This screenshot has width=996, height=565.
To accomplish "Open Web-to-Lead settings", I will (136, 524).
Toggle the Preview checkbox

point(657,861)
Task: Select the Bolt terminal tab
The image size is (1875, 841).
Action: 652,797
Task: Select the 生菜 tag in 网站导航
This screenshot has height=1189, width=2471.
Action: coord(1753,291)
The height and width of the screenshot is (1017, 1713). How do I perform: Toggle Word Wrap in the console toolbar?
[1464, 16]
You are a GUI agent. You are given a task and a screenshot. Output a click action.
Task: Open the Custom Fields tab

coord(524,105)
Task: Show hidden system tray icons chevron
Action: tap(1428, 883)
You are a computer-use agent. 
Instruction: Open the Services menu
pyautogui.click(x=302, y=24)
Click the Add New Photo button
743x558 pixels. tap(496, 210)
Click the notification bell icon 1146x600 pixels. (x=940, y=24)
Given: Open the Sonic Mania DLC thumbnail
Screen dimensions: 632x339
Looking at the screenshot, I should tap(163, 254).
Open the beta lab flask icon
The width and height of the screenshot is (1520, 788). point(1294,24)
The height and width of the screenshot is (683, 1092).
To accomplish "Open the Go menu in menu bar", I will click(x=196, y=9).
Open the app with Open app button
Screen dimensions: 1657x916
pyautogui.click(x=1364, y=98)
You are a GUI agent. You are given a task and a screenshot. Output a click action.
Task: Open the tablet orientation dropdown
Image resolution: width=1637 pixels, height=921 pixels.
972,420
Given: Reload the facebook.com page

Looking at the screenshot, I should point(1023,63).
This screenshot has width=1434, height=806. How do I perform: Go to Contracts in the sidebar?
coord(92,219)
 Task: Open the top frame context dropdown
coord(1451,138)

----

_What you are asked to do_.
Copy out every line of the data above, exactly as given.

_Exercise output_.
This screenshot has width=996, height=565.
To accomplish "Open Web-to-Lead settings", I will (136, 524).
Toggle the Preview checkbox

point(657,861)
Task: Select the Bolt terminal tab
The image size is (1875, 841).
Action: 652,797
Task: Select the 生菜 tag in 网站导航
This screenshot has height=1189, width=2471.
Action: coord(1753,291)
The height and width of the screenshot is (1017, 1713). How do I perform: Toggle Word Wrap in the console toolbar?
[1464, 16]
You are a GUI agent. You are given a task and a screenshot. Output a click action.
Task: Open the Custom Fields tab

coord(524,105)
Task: Show hidden system tray icons chevron
Action: tap(1428, 883)
You are a computer-use agent. 
Instruction: Open the Services menu
pyautogui.click(x=302, y=24)
Click the Add New Photo button
743x558 pixels. tap(496, 210)
Click the notification bell icon 1146x600 pixels. (x=940, y=24)
Given: Open the Sonic Mania DLC thumbnail
Screen dimensions: 632x339
Looking at the screenshot, I should tap(163, 254).
Open the beta lab flask icon
The width and height of the screenshot is (1520, 788). point(1294,24)
The height and width of the screenshot is (683, 1092).
To accomplish "Open the Go menu in menu bar", I will click(x=196, y=9).
Open the app with Open app button
Screen dimensions: 1657x916
pyautogui.click(x=1364, y=98)
You are a GUI agent. You are given a task and a screenshot. Output a click action.
Task: Open the tablet orientation dropdown
Image resolution: width=1637 pixels, height=921 pixels.
972,420
Given: Reload the facebook.com page

Looking at the screenshot, I should point(1023,63).
This screenshot has width=1434, height=806. How do I perform: Go to Contracts in the sidebar?
coord(92,219)
 Task: Open the top frame context dropdown
coord(1451,138)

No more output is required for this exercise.